EXERCISE BRIEF ▸ Locate every line in the listing below that contains the word "button", and copy each of those lines in full.

Data entries ▸
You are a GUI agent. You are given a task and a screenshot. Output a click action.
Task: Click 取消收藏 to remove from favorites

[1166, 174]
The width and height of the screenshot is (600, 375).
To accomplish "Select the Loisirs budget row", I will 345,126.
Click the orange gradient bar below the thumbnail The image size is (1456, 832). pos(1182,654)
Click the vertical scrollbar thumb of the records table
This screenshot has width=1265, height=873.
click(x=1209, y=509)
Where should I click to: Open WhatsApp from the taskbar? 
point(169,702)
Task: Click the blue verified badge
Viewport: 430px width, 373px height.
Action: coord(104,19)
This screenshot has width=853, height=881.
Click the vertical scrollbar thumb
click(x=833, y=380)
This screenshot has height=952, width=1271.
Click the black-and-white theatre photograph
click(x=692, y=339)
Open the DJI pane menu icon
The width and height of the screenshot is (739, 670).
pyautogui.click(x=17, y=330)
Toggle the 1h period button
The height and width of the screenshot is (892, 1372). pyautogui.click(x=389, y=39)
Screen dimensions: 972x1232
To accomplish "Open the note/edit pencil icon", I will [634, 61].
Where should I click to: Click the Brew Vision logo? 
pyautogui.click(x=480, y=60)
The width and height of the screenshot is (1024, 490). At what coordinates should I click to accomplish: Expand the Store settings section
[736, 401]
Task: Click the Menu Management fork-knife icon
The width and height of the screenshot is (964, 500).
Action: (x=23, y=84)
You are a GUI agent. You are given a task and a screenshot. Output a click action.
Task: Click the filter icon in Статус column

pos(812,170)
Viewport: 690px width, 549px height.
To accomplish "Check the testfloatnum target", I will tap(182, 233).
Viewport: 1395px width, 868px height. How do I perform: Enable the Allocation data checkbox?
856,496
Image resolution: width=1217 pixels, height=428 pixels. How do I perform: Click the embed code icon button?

FINAL ANSWER ▸
Toggle the 1h period button
Image resolution: width=1217 pixels, height=428 pixels. How do I perform: Click the embed code icon button?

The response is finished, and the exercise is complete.